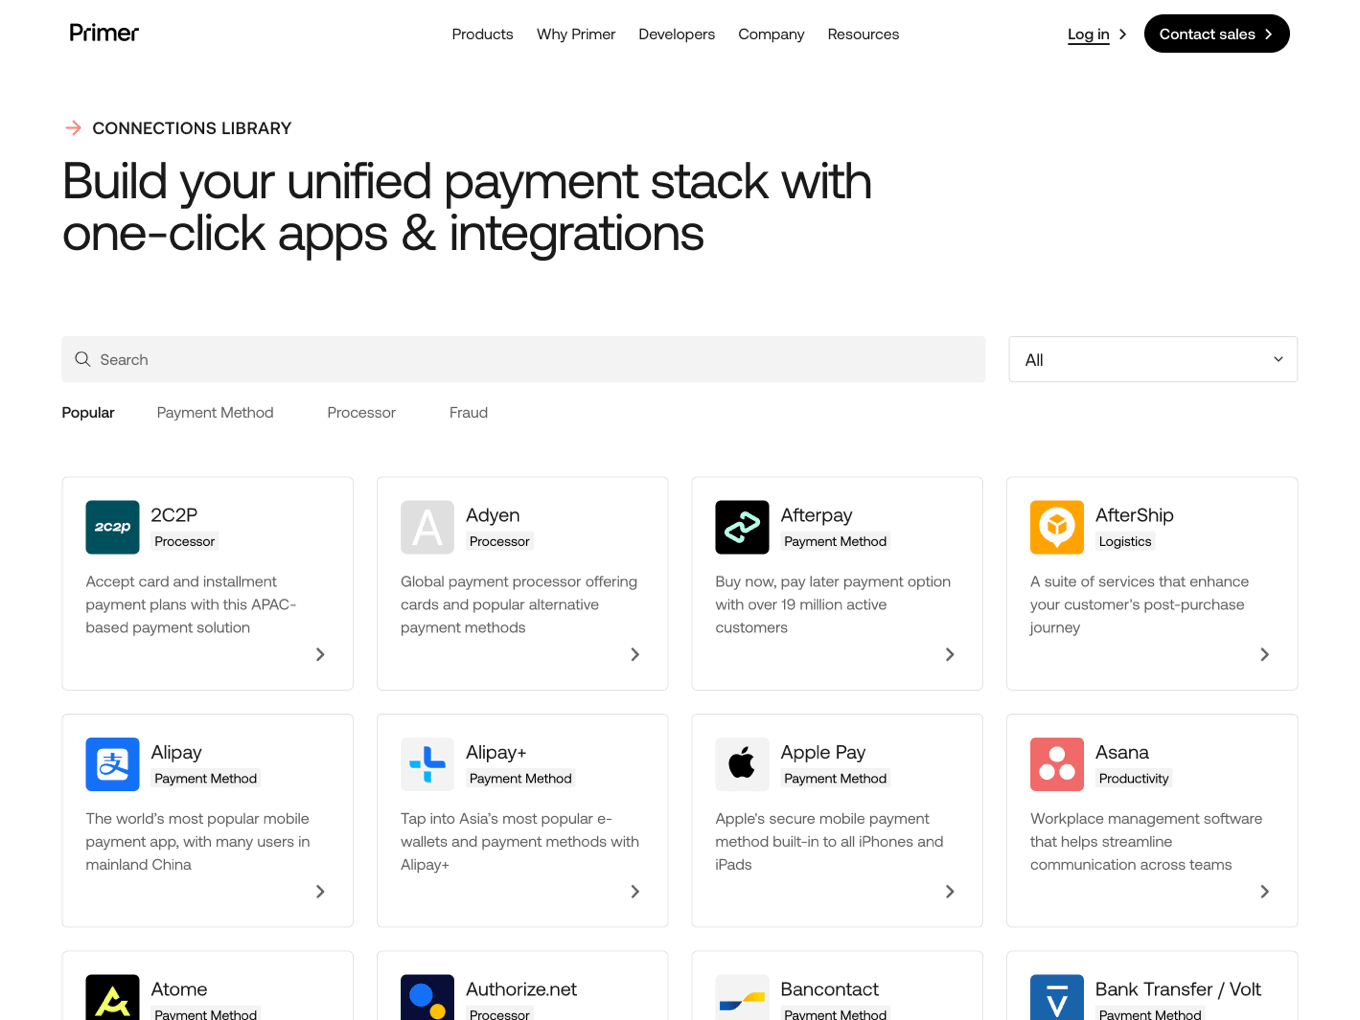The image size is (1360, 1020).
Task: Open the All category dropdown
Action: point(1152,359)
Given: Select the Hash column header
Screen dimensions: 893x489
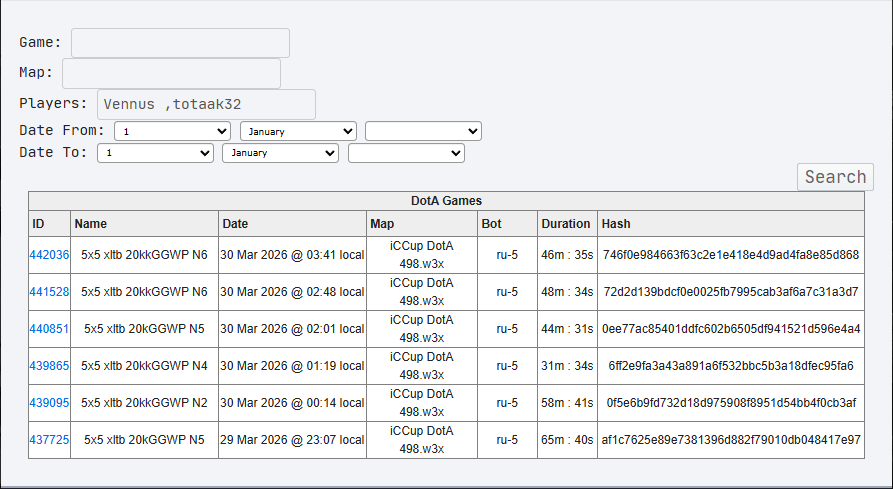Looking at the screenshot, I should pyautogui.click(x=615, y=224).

*Problem requirements*
Reproduce the span beginning at the line with "Given: Select the Hash column header" and ending at the last line of the entries above, inclusive, exactly as it stands. Exclude the pictures.

*Task answer*
Given: Select the Hash column header
Screen dimensions: 893x489
Looking at the screenshot, I should pyautogui.click(x=615, y=224).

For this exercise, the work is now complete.